If so, all any reasonable person can say is “Yikes!” Again, it’s plausible that the shooting was an act of racism. It’s completely implausible that it represented an example of “gun violence” or a failure of gun laws.

Item Number Three revolves around guns issues, too – a story on Wednesday on two tragic incidents in Prince George’s County and its Maryland neighbor, Montgomery, in which young children accidentally shot themselves. (Thankfully, both have survived as of this writing.)

According to correspondents Dan Morse and Jasmine Hilton, “The cases highlight two alarming public safety trends nationwide that worry gun safety experts and police: the soaring pervasiveness of homemade, untraceable weapons known as ghost guns and the increase in unintentional shootings by children.”

Read further into the article, however, and it’s easy to conclude that neither the main problem nor the only problem even in these cases is another alleged failure of gun control – the proliferation of “ghost guns.” Actually, it looks like the kind of gang violence all too common in too many big metro areas. Why do I say that?

In one of the instances, the Post tells us, the gun involved belonged to a relative of the child who “was on home confinement while facing murder charges in the District, according to court documents” and had been charged “with multiple weapons offenses in Maryland, including illegally possessing the gun and leaving it unsecured….”

In the other, the alleged perp is “a 15-year-old, who did not live in the apartment” who was charged “with possessing ammunition by a prohibited person.”

And therefore, isn’t it at least possible that in both cases, guns are only terrible symptoms of the real crisis – the great number of individuals caught up in nothing less than a deep-rooted culture of violence and lawlessness, which prominently includes a major shortage of serious adult supervision for juveniles? Isn’t this at least as plausible, and worthy of mention, as the article’s focus on “two alarming public safety trends nationwide that worry gun safety experts and police: the soaring pervasiveness of homemade, untraceable weapons known as ghost guns and the increase in unintentional shootings by children”?

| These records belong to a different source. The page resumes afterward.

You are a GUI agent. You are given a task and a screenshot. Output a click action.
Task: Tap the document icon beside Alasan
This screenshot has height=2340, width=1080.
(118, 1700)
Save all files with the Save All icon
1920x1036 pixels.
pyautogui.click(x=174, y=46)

Moreover, weirdly – and in a classic example of the aforementioned reportorial and editorial incompetence – this possibility was mentioned. Indeed, the reader eventually finds out that “unintentional shootings by juveniles remain relatively rare.” They’ve apparently increased from a miniscule 340 in 2015 (in a country of 330-plus million) to a slightly less miniscule 411 last year.

At the aforementioned staff meeting, new-ish Post publisher Will Lewis told his employees “We are going to turn this thing around, but let’s not sugarcoat it: it needs turning around. We are losing large amounts of money. Your audience is halved. People are not reading your stuff. I can’t sugarcoat it anymore.”